Zelensky fala em "seletividade imoral" e diz que aqueles que fornecerem "relatórios manipuladores" acabarão por compartilhar com a Rússia "a responsabilidade pela morte de pessoas".

Amnistia tentou "transferir responsabilidade do agressor para a vítima"

O presidente da Ucrânia, Volodymyr Zelensky, acusou, esta quinta-feira, a Amnistia Internacional (AI) de estar a tentar desculpabilizar a Rússia e a "transferir a responsabilidade do agressor para a vítima".

Sublinhe-se que esta posição surge na sequência de um relatório conhecido hoje, no qual a AI alertou que as forças ucranianas põem em perigo a população civil quando estabelecem bases militares em zonas residenciais e lançam ataques a partir de áreas habitadas por civis, "para repelir a invasão russa".

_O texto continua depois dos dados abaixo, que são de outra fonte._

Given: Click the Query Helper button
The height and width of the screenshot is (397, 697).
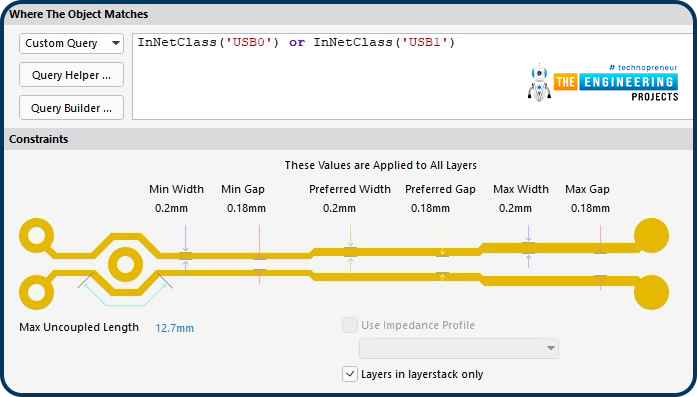Looking at the screenshot, I should click(71, 75).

A organização não-governamental denuncia ainda que essas táticas violam o direito internacional e tornam zonas civis em objetivos militares contra os quais os russos retaliam.

No seu discurso diário, Zelensky começou por falar de vários ataques russos ocorridos no dia de hoje, nomeadamente contra uma paragem de autocarro em Toretsk, no qual oito pessoas morreram, para abordar o relatório em questão.

"Não vemos relatórios claros e oportunos de algumas organizações internacionais sobre este e milhares de outros crimes cometidos por terroristas russos. Vimos hoje um relatório completamente diferente da Amnistia Internacional, que infelizmente tenta amnistiar [perdoar] o estado terrorista e transferir a responsabilidade do agressor para a vítima", afirmou.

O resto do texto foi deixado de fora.